The real cost of the commissions crackdown 

It’s been six years since the Trowbridge review and one could argue there’s been nary a quiet moment for the advisers in the interim. 

The Life Insurance Framework – developed in response to Trowbridge’s report – was rolled out in phases, the last of which commenced in January 2020. And while FASEA and the Royal Commission have tended to take up the most column inches during this period, a new ClearView whitepaper suggests that the LIF’s ongoing effects on the industry represent a “major concern”. 

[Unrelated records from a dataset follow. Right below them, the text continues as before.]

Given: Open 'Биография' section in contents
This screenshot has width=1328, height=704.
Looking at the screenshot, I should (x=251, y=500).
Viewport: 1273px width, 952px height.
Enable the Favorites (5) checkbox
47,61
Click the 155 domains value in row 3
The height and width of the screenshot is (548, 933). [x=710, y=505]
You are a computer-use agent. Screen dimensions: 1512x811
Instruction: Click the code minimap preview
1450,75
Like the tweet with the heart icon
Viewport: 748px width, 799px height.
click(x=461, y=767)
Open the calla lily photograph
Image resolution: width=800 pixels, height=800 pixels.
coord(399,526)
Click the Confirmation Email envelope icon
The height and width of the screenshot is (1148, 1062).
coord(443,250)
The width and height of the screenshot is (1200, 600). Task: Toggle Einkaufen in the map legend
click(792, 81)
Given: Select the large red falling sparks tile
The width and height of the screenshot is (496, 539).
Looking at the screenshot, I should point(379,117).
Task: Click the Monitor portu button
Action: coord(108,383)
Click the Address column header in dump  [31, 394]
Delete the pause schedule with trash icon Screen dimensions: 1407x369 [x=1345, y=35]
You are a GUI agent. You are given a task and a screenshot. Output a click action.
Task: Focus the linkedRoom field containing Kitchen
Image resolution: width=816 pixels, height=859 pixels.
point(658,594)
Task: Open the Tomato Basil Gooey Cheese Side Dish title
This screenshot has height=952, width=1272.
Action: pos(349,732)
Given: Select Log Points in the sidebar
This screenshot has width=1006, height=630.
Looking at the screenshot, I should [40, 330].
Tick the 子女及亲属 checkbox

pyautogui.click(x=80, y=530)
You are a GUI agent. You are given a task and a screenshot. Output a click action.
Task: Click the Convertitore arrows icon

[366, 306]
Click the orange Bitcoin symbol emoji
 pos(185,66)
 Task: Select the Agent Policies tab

In Fertile ground for an advice outbreak, ClearView general manager, life insurance Gerard Kerr said that while life insurance advice and claims management remain “a key part of the advice proposition,” a shrinking cohort (63%) of advisers see risk advice as being a core part of their offering in the future. This is despite over 75% of advisers surveyed in 2020 seeing risk advice as a core part of their job and nearly all (93%) saying claims management as an “important value-add for clients”.

“This reflects the significant challenges currently facing advisers,” Kerr said, “including the rising compliance burden and cost to provide life insurance advice, falling remuneration under the Life Insurance Framework (LIF) and climbing insurance premiums.”

As per the whitepaper, risk advisers have been declining year-on-year since 2012 to the point where they now represent only 16% of the industry.

“The falling number of those advising on life insurance is a major concern,” Kerr said, because “fewer advisers means fewer people receiving professional advice.”

Reflecting this, research cited in the whitepaper from Investment Trends shows that advisers have serviced fewer clients, focused on higher-premium clients and charged higher fees since the LIF’s introduction. 

“Collectively,” Kerr added, “the impact of these trends has contributed to the broader issue of underinsurance. Longer-term, this could have disastrous repercussions for Australian families, society and the government.”

We don’t yet know to what extent Treasury will be incorporating these concerns into its Quality of Advice review, part of which will examine the Life Insurance Framework. Back when the LIF review was being spearheaded by ASIC, we discussed a report by Key Person Risk Management’s Brett Wright, who argued that under a commission or brokerage model, the cost and “complexity barriers” to receiving financial advice are removed. 

“Life insurance advisers,” he explained, “cut through consumer apathy and are able to do this by making the process seamless for the consumer, often collaborating with other professionals such as accountants, and willingly providing advice and services without consumers needing to worry about being charged thousands of dollars in upfront and ongoing fees on top of their insurance premiums.”